──────── Information given ────────

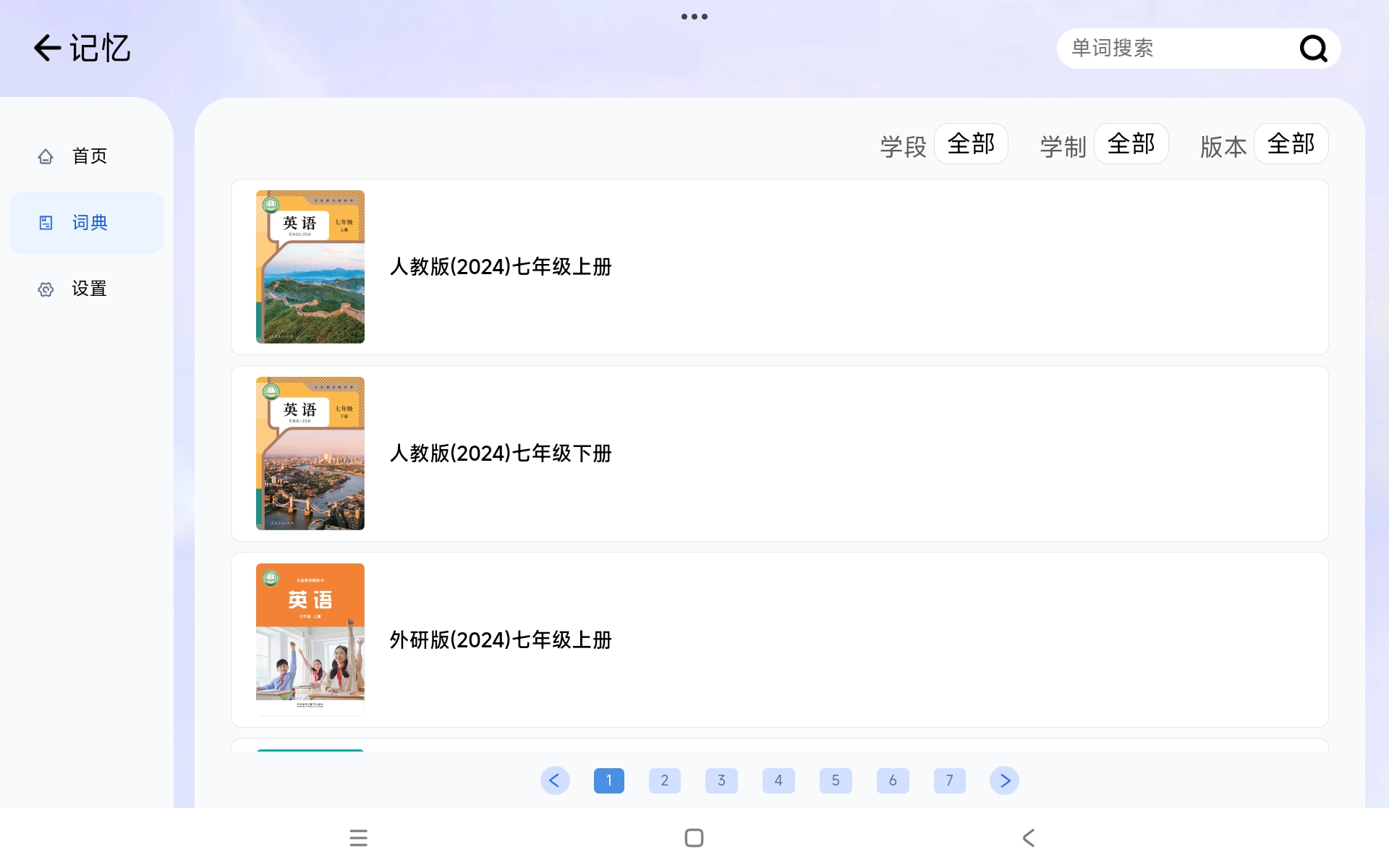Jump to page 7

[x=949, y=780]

────────
──────── Information given ────────

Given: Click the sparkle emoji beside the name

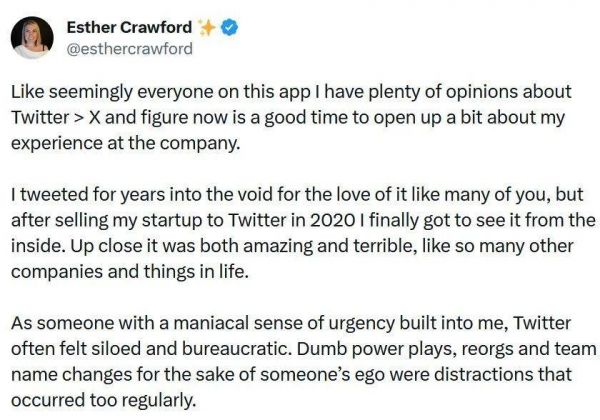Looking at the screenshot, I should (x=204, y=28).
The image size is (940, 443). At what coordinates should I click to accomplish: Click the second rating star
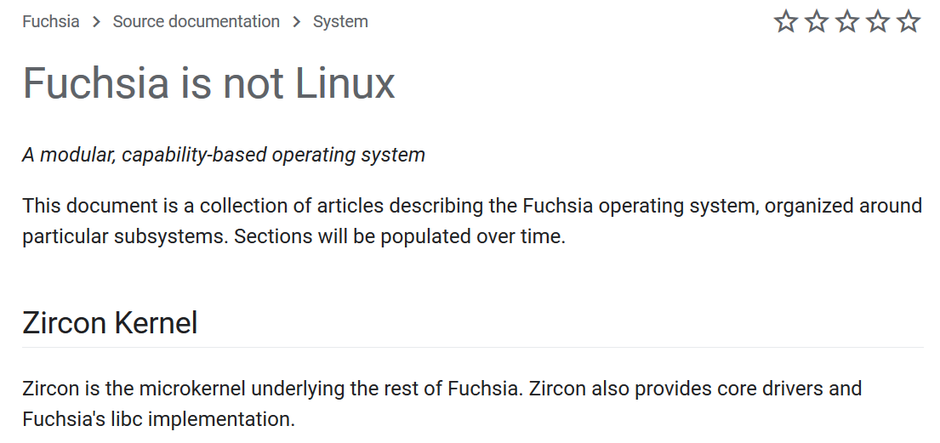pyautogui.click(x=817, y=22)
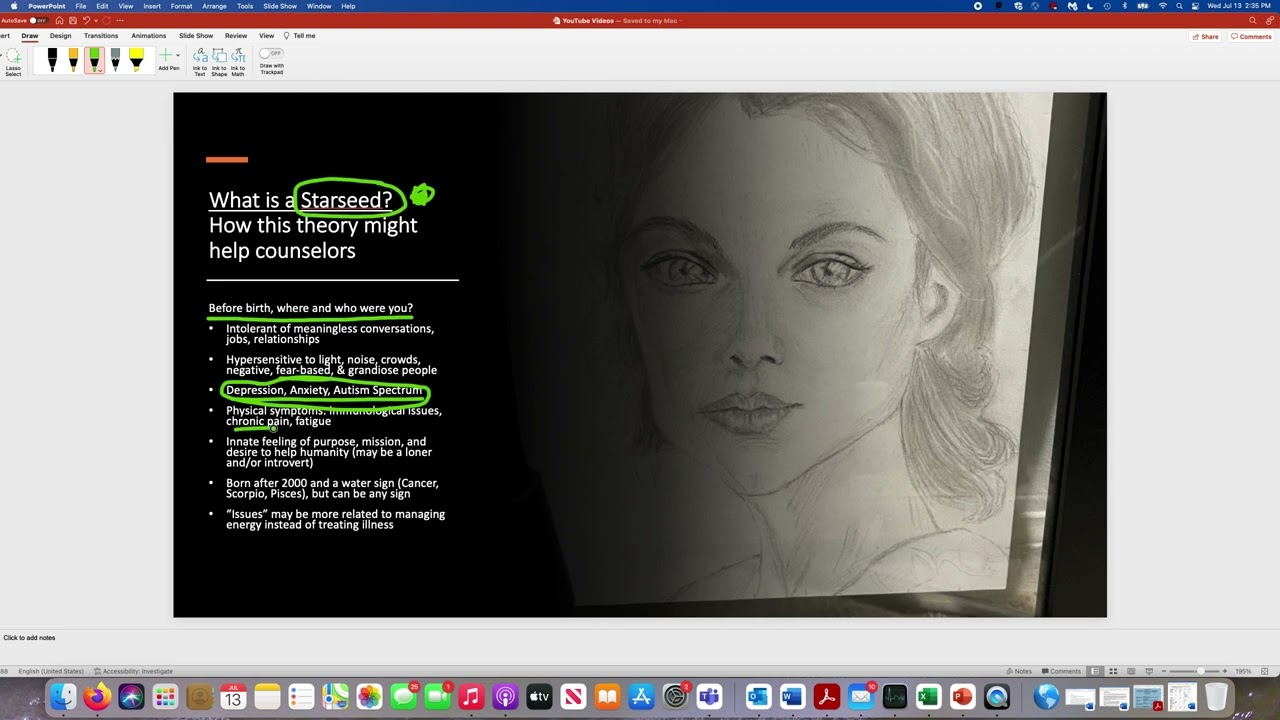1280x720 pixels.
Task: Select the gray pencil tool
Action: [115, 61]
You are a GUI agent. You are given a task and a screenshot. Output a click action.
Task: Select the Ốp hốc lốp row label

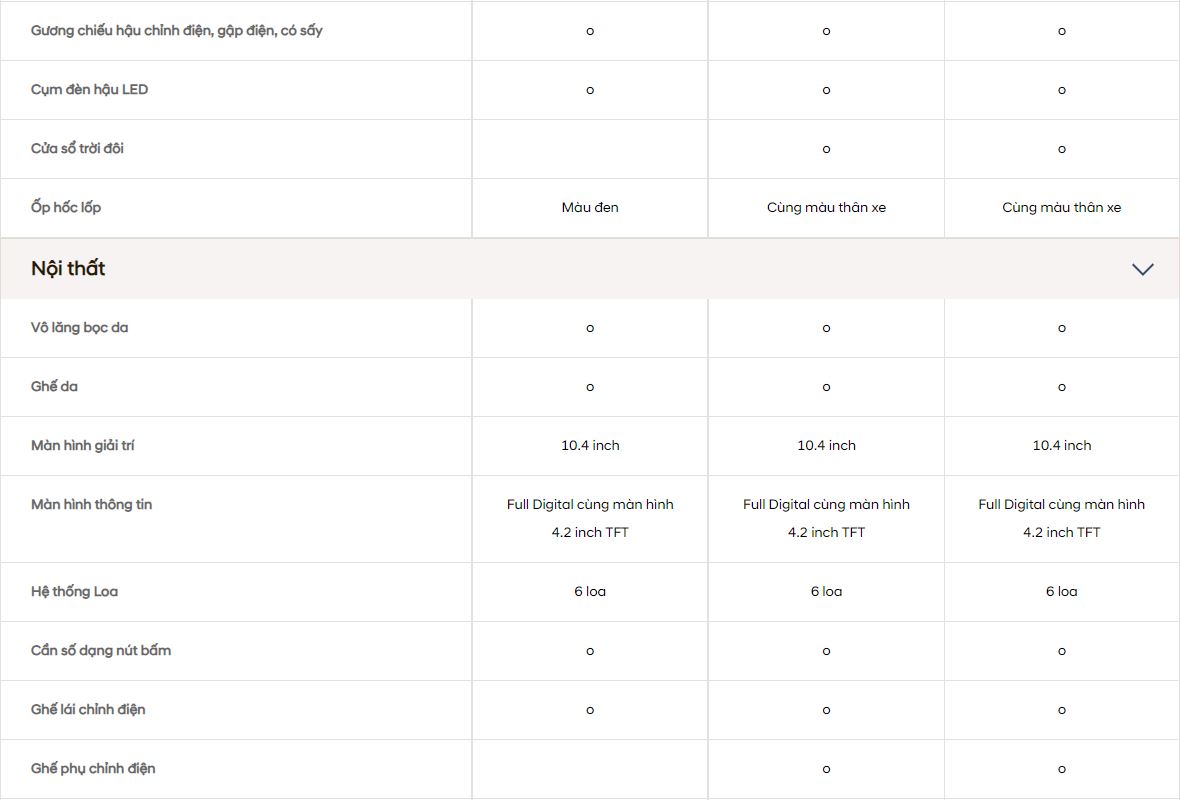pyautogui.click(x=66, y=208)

────────

• **Directions for this task**
Reproduce the rows above verbatim, from the line containing "Given: Click the" through the line containing "Action: [115, 61]", both included, and leave out the pictures.

• **Written answer**
Given: Click the sparkle emoji beside the name

Looking at the screenshot, I should (x=204, y=28).
The image size is (940, 443). At what coordinates should I click to accomplish: Click the second rating star
pyautogui.click(x=817, y=22)
1280x720 pixels.
Task: Select the gray pencil tool
Action: [115, 61]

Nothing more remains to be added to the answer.